Now, looking to the contract which is the basis of the cause of action under consideration, we find that it was executed in manner and form as requested by the defendant, and to subserve a special purpose peculiar to his own interest, with the express avowal that it should be treated as the contract of plaintiff, although executed in the name of Handsaker the agent. It is further disclosed that both the defendant and the plaintiff afterwards so treated it; the plaintiff proceeding under it, and in obedience with the terms *473and conditions thereof in cutting, hauling, and banking the logs preparatory to delivery, and the defendant by making payments to him from time to time, sometimes directly, and sometimes through Handsaker, the agent. This is ratification, and constitutes a very significent feature of the inquiry. Aside from this, the contract discloses upon its face that a part of the consideration for these logs moved directly from defendant to plaintiff. Under these attendant circumstances, and others which might be alluded to, we think the court committed no error in admitting the testimony to show who were the real parties to the contract, as well as to explain how the clause touching the one thousand seven hundred dollars came to be placed therein. The admission of the parol evidence touching this clause may be upheld as being explanatory of the consideration which in part supports the contract.

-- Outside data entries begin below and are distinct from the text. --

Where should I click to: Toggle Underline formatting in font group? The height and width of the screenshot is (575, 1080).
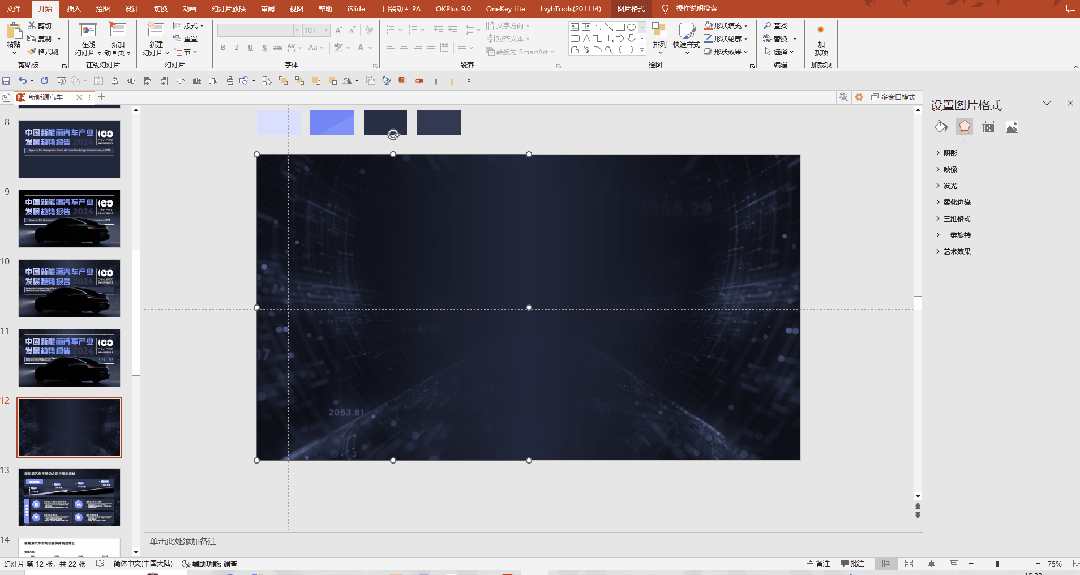pyautogui.click(x=250, y=48)
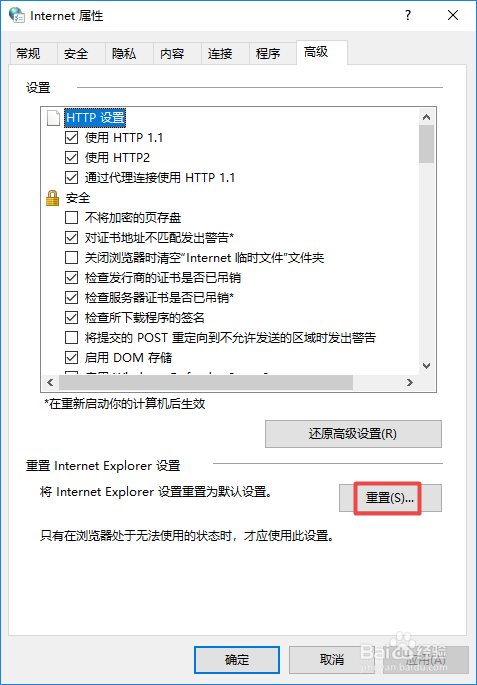Click the 还原高级设置(R) button
477x685 pixels.
pos(353,434)
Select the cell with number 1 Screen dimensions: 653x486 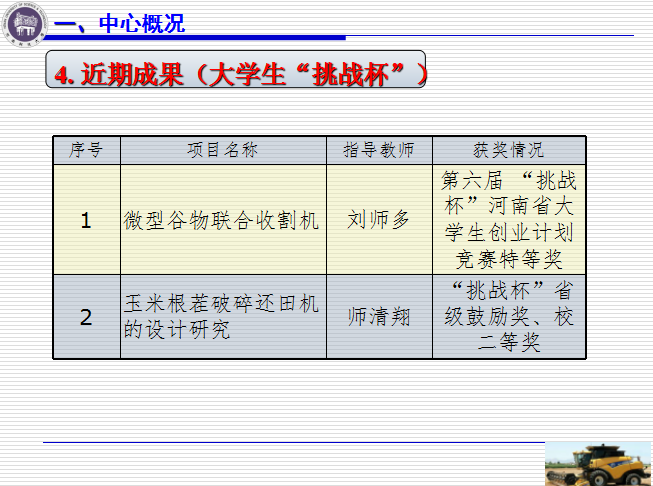coord(86,220)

4. The court instructed the jury, among other things, that “the plaintiff must make out his case by a preponderance of the evidence; the defendant must make out his case by a preponderance of the evidence; that is, each must make out the better case on whar he claims the other owes him,” and the defendant requested the court to supplement said instruction with the following: “But before plaintiff can recover on the first cause of action set up in his complaint he must establish that he is the real party in interest by clear and satisfactory evidence.” This request the court refused, and such refusal is assigned as error. We think the court’s action in this regard is not open to objection. There is nothing in the case to take it out of the ordinary rule that each party must make out his case, whenever the burden of proof is cast upon him, by a preponderance of the testimony. To establish that a party to the action is the real party in *474interest requires no higher or superior proof than to establish any other fact in the case. The additional instruction asked would require this and was therefore properly refused.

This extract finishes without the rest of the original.